● SET OF TASKS
1. Decide whether each statement below agrees with the passage on mammograms. For (a), (b) and (c), answer yes or no and quote the words of the passage that decide it.
(a) A routine mammogram screening typically involves four x-rays, two per breast.
(b) The University of Toronto screening study was published in September of 2001.
(c) Screening mammograms commonly detect cancers in postmenopausal women on estrogen replacement therapy.
2. According to the passage on mammograms, how does the radiation from a routine mammogram screening compare with that of a single chest x-ray?

Mammograms: What For, Exactly?
If you’re still going for a mammogram screening once every year or two years, please consider the following:
- A routine mammogram screening typically involves four x-rays, two per breast. This amounts to more than 150 times the amount of radiation that is used for a single chest x-ray. Bottom line: screening mammograms send a strong dose of ionizing radiation through your tissues. Any dose of ionzing radiation is capable of contributing to cancer and heart disease.
- Screening mammograms increase the risk of developing cancer in premenopausal women.
- Screening mammograms require breast tissue to be squeezed firmly between two plates. This compressive force can damage small blood vessels which can result in existing cancerous cells spreading to other areas of the body.
- Cancers that exist in pre-menopausal women with dense breast tissue and in postmenopausal women on estrogen replacement therapy are commonly undetected by screening mammograms.
- For women who have a family history of breast cancer and early onset of menstruation, the risk of being diagnosed with breast cancer with screening mammograms when no cancer actually exists can be as high as 100 percent.
A large-scale screening study published in September of 2000 by epidemiologists at the University of Toronto revealed that monthly breast self-examination following brief training, coupled with an annual clinical breast examination by a trained health care professional, is at least as effective as mammography in detecting early tumors, and also safe.
Since we know that properly performed breast exams are just as effective at detecting early tumors as mammography, how can we justify the use of screening mammograms when we know that all forms of ionizing radiation increase the risk of developing cancer and heart disease?

● DATA PROVIDED
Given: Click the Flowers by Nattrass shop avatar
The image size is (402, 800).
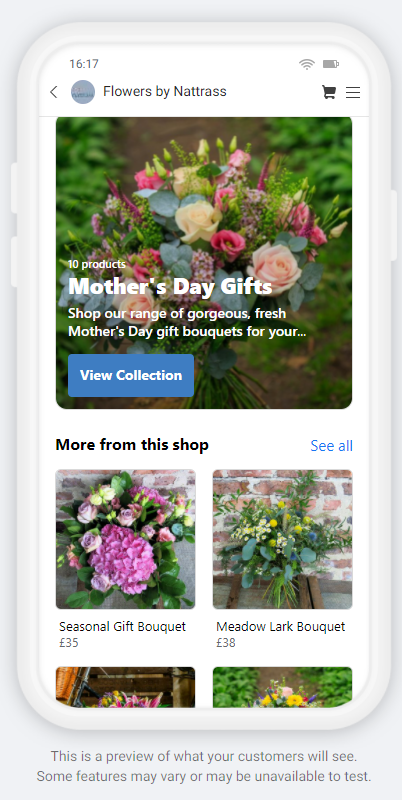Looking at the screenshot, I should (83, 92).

==

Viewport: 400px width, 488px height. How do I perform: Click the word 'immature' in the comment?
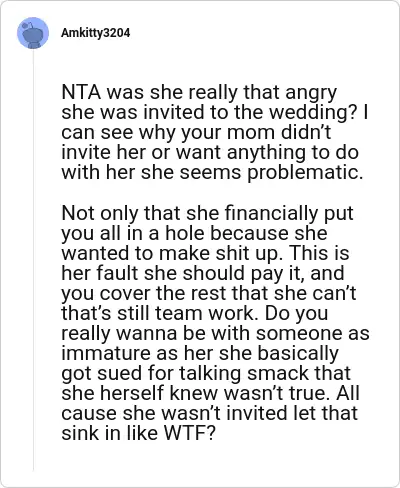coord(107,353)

---

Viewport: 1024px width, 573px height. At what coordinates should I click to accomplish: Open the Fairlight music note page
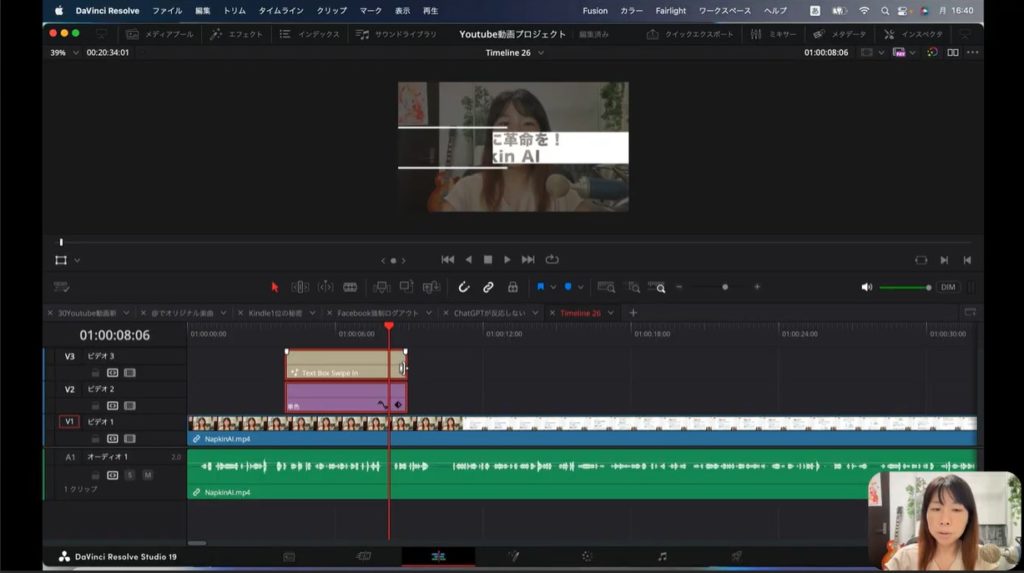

● RESPONSES PER TASK
1.
(a) Yes: "A routine mammogram screening typically involves four x-rays, two per breast."
(b) No: "A large-scale screening study published in September of 2000 by epidemiologists at the University of Toronto"
(c) No: "in postmenopausal women on estrogen replacement therapy are commonly undetected by screening mammograms"

2. It amounts to more than 150 times the radiation used for a single chest x-ray.